Pixel coordinate grounding data
#####
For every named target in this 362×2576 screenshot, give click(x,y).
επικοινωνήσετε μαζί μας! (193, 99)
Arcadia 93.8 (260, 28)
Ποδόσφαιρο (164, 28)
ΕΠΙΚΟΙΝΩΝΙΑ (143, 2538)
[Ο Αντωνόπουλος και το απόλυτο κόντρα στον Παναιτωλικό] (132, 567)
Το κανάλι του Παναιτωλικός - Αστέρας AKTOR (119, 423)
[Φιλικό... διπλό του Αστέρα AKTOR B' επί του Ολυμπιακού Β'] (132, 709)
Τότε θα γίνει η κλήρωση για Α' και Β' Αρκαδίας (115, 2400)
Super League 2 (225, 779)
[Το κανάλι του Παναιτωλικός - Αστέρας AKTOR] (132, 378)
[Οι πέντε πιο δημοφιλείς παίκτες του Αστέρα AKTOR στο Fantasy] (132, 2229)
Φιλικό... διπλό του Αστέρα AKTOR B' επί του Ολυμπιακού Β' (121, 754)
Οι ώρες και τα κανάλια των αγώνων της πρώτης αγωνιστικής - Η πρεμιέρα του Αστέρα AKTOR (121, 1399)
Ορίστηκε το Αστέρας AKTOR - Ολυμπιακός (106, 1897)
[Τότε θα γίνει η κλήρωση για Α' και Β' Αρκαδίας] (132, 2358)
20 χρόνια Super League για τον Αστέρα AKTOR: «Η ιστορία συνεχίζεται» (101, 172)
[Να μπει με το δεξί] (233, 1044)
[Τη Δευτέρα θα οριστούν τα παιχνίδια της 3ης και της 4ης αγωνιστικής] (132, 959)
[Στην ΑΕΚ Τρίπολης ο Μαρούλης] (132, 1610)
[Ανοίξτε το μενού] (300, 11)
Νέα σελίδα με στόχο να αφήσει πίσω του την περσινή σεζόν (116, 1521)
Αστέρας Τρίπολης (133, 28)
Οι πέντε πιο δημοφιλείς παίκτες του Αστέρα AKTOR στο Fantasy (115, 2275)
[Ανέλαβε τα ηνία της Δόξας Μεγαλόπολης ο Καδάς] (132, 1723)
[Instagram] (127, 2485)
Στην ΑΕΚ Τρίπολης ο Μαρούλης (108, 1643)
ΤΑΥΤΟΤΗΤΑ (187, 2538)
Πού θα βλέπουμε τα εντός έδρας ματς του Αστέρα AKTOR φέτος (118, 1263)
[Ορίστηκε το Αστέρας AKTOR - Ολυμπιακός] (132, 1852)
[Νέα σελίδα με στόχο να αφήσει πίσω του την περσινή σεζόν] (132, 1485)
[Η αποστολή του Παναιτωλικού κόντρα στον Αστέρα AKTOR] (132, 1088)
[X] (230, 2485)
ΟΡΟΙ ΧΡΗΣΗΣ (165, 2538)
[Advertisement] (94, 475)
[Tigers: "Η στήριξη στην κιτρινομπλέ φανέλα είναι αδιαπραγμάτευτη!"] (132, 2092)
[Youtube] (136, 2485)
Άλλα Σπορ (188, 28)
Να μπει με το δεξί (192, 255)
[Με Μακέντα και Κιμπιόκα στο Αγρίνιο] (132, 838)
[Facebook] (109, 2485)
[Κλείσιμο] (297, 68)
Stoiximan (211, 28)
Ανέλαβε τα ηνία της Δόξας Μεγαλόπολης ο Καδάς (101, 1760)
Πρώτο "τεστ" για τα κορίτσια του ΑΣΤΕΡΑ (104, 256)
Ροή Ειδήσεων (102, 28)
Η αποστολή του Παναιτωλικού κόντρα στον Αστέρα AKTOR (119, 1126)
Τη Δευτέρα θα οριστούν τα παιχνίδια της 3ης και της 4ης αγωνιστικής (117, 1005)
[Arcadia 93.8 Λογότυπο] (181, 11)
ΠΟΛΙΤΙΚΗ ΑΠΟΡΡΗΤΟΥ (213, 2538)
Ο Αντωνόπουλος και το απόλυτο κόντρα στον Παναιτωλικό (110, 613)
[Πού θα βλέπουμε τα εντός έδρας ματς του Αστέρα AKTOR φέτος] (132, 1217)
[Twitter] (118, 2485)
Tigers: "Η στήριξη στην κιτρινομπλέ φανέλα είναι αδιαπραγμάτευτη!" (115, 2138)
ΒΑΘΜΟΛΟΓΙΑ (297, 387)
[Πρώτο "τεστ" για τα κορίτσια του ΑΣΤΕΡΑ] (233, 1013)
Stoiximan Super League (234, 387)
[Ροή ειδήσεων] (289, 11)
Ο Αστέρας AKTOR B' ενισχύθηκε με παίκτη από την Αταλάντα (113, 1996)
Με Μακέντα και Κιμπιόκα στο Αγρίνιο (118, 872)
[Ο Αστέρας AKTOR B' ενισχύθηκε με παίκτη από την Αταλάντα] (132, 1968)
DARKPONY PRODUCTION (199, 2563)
#####
Exercise:
Output the lines above between the one holding "ΟΡΟΙ ΧΡΗΣΗΣ (165, 2538)" and the one holding "Stoiximan (211, 28)", inclusive, with nothing before or after them.

Written answer:
ΟΡΟΙ ΧΡΗΣΗΣ (165, 2538)
[Advertisement] (94, 475)
[Tigers: "Η στήριξη στην κιτρινομπλέ φανέλα είναι αδιαπραγμάτευτη!"] (132, 2092)
[Youtube] (136, 2485)
Άλλα Σπορ (188, 28)
Να μπει με το δεξί (192, 255)
[Με Μακέντα και Κιμπιόκα στο Αγρίνιο] (132, 838)
[Facebook] (109, 2485)
[Κλείσιμο] (297, 68)
Stoiximan (211, 28)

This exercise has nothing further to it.